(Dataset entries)
────
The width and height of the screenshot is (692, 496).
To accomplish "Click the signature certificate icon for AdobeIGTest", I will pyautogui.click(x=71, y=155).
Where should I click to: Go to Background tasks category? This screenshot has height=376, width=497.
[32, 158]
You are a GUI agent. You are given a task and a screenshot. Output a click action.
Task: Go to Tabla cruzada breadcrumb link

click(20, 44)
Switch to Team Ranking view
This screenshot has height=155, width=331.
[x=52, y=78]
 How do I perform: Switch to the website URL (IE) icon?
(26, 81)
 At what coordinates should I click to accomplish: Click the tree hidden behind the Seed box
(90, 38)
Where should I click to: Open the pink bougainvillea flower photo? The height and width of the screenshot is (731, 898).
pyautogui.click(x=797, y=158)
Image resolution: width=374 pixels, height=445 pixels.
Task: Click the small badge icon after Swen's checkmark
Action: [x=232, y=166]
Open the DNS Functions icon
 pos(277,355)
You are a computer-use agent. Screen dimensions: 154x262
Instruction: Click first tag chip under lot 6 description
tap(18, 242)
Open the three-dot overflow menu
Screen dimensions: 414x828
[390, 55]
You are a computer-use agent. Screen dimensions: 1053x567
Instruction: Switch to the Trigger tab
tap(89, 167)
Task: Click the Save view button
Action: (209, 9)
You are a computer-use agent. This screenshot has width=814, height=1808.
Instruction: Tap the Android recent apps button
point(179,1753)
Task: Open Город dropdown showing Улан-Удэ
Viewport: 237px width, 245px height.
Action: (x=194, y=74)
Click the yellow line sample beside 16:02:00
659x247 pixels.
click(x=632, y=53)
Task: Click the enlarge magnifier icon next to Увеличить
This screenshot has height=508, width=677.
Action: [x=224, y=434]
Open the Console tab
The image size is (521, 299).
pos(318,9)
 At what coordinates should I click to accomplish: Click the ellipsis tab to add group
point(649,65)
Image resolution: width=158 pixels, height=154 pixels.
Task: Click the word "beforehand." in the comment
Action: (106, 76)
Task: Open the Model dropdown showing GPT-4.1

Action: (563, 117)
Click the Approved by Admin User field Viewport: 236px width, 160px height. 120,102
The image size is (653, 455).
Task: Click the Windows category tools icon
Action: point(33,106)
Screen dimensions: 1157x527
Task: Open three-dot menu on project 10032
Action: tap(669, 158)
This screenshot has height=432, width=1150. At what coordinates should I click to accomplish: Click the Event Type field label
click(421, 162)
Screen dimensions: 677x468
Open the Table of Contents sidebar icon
────
* **Directions**
Reproduce the data verbatim, line for line.

* **Finished exercise**
The width and height of the screenshot is (692, 496).
To accomplish "Click the signature certificate icon for AdobeIGTest", I will pyautogui.click(x=71, y=155).
Where should I click to: Go to Background tasks category? This screenshot has height=376, width=497.
[32, 158]
You are a GUI agent. You are given a task and a screenshot. Output a click action.
Task: Go to Tabla cruzada breadcrumb link

click(20, 44)
Switch to Team Ranking view
This screenshot has height=155, width=331.
[x=52, y=78]
 How do I perform: Switch to the website URL (IE) icon?
(26, 81)
 At what coordinates should I click to accomplish: Click the tree hidden behind the Seed box
(90, 38)
Where should I click to: Open the pink bougainvillea flower photo? The height and width of the screenshot is (731, 898).
pyautogui.click(x=797, y=158)
Image resolution: width=374 pixels, height=445 pixels.
Task: Click the small badge icon after Swen's checkmark
Action: [x=232, y=166]
Open the DNS Functions icon
 pos(277,355)
You are a computer-use agent. Screen dimensions: 154x262
Instruction: Click first tag chip under lot 6 description
tap(18, 242)
Open the three-dot overflow menu
Screen dimensions: 414x828
[390, 55]
You are a computer-use agent. Screen dimensions: 1053x567
Instruction: Switch to the Trigger tab
tap(89, 167)
Task: Click the Save view button
Action: (209, 9)
You are a computer-use agent. This screenshot has width=814, height=1808.
Instruction: Tap the Android recent apps button
point(179,1753)
Task: Open Город dropdown showing Улан-Удэ
Viewport: 237px width, 245px height.
Action: (x=194, y=74)
Click the yellow line sample beside 16:02:00
659x247 pixels.
click(x=632, y=53)
Task: Click the enlarge magnifier icon next to Увеличить
This screenshot has height=508, width=677.
Action: [x=224, y=434]
Open the Console tab
The image size is (521, 299).
pos(318,9)
 At what coordinates should I click to accomplish: Click the ellipsis tab to add group
point(649,65)
Image resolution: width=158 pixels, height=154 pixels.
Task: Click the word "beforehand." in the comment
Action: (106, 76)
Task: Open the Model dropdown showing GPT-4.1

Action: (563, 117)
Click the Approved by Admin User field Viewport: 236px width, 160px height. 120,102
The image size is (653, 455).
Task: Click the Windows category tools icon
Action: point(33,106)
Screen dimensions: 1157x527
Task: Open three-dot menu on project 10032
Action: tap(669, 158)
This screenshot has height=432, width=1150. At what coordinates should I click to accomplish: Click the Event Type field label
click(421, 162)
Screen dimensions: 677x468
Open the Table of Contents sidebar icon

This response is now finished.